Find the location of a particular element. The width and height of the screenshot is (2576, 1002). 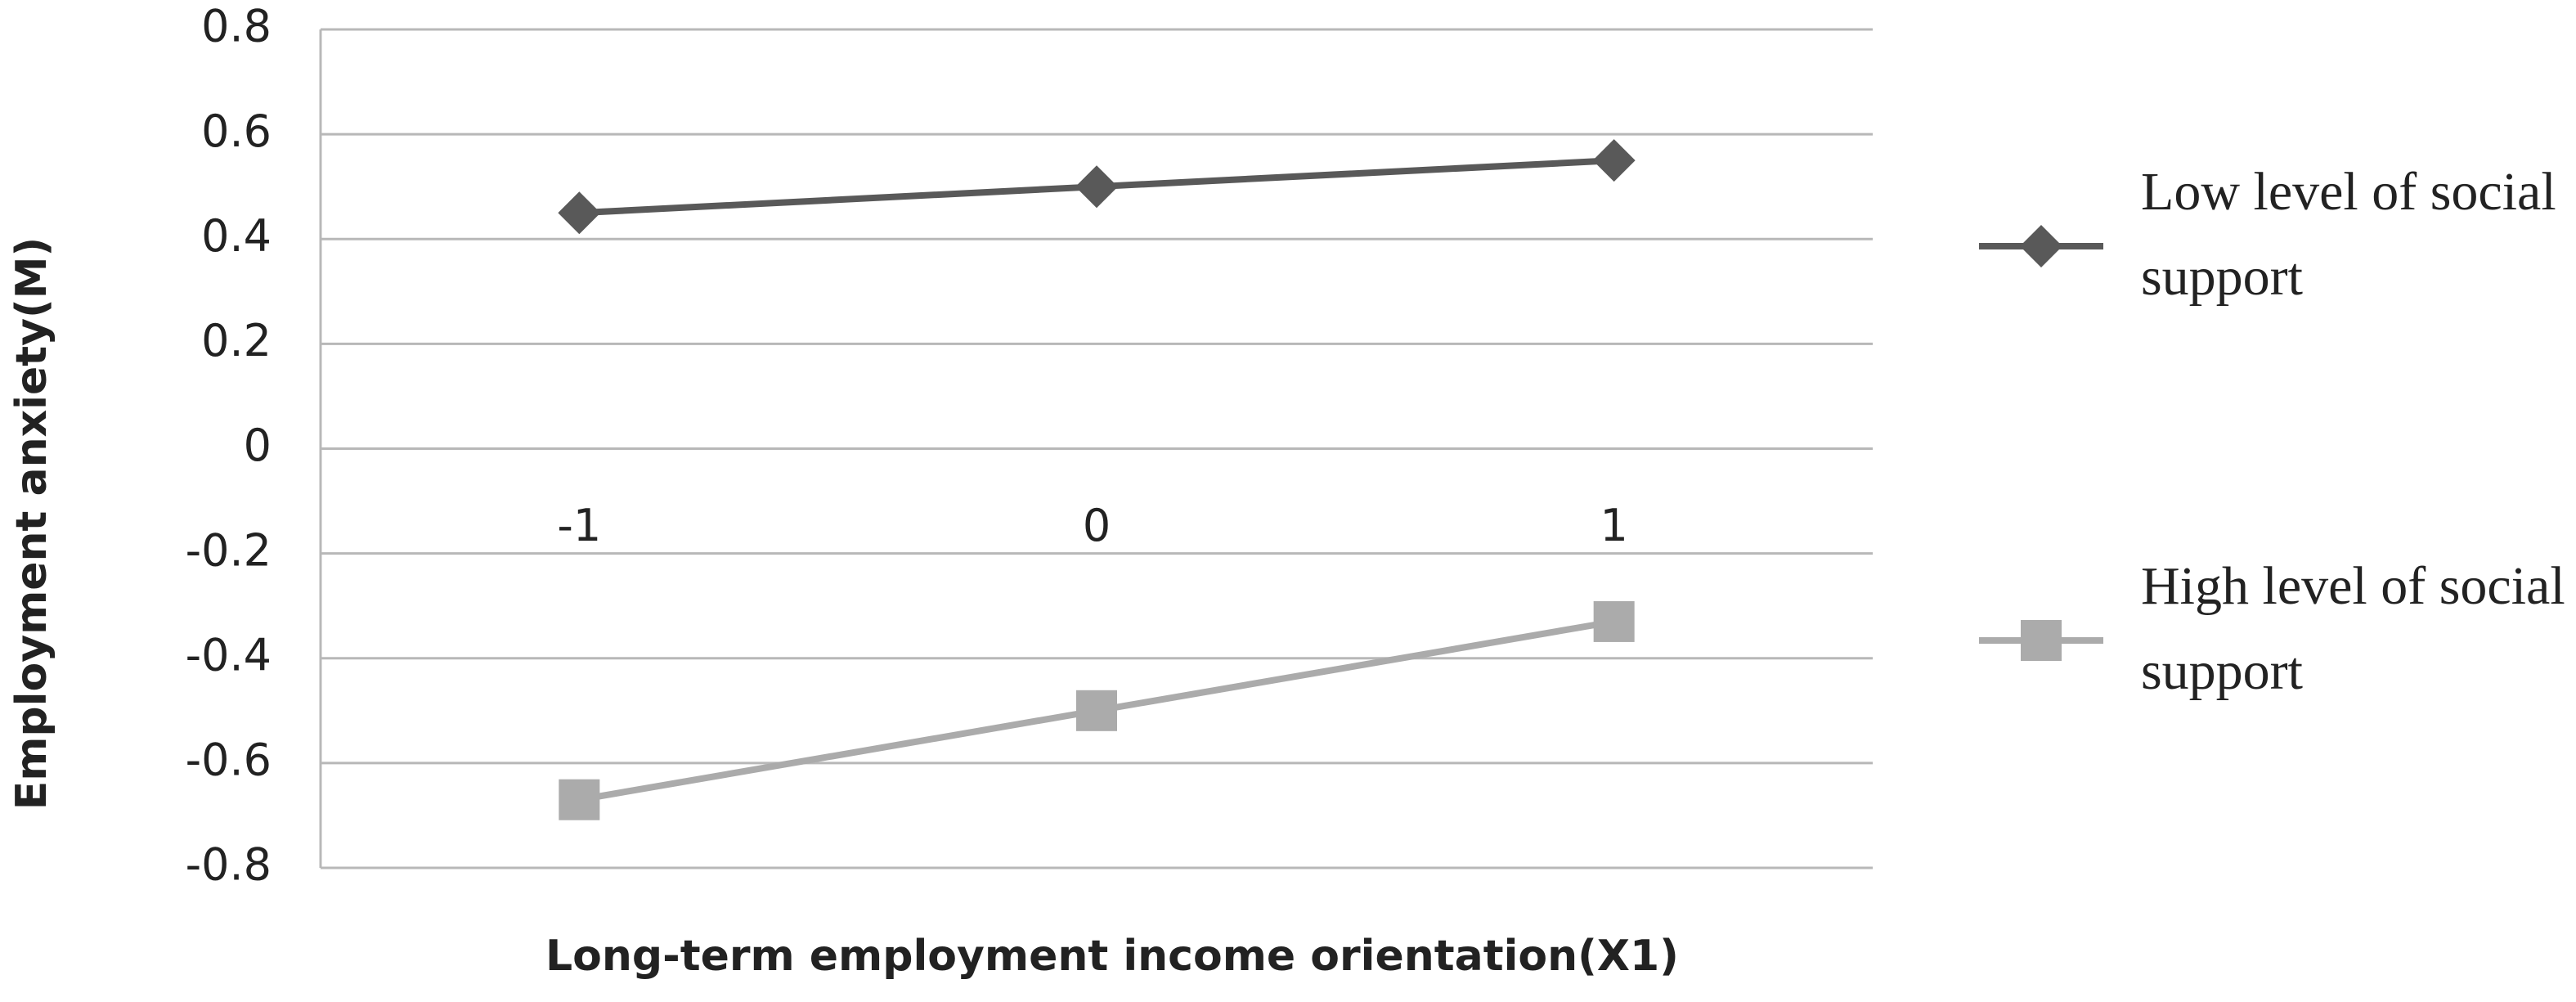

legend-label: Low level of social support is located at coordinates (2349, 234).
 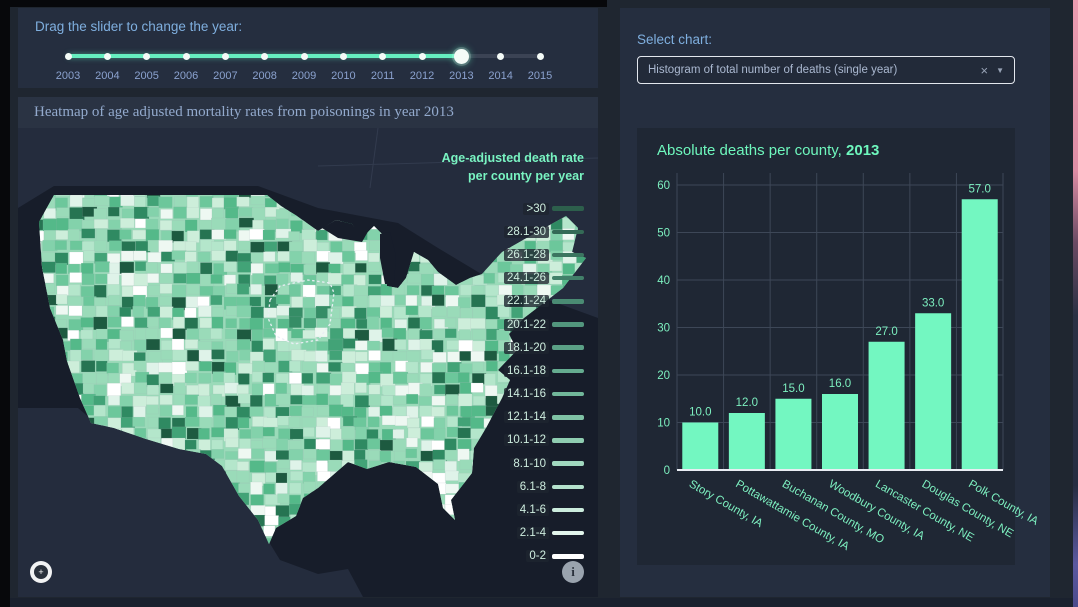 I want to click on slider-mark-dot-2008, so click(x=265, y=56).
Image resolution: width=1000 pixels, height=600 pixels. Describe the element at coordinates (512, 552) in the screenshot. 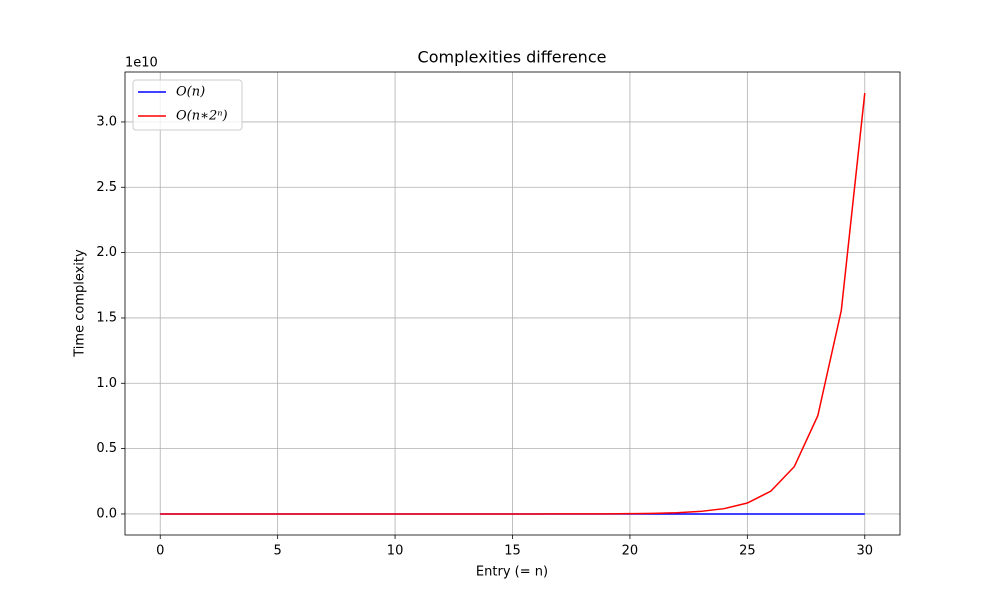

I see `x-tick-label: 15` at that location.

- _What you need to do_
Retype the listing above word for word, leaving out the pictures.

- _Reply to the task_
Find the location of a particular element. The width and height of the screenshot is (2576, 1002). 

legend-label: Low level of social support is located at coordinates (2349, 234).
  I want to click on slider-mark-dot-2008, so click(x=265, y=56).
Image resolution: width=1000 pixels, height=600 pixels. Describe the element at coordinates (512, 552) in the screenshot. 

I see `x-tick-label: 15` at that location.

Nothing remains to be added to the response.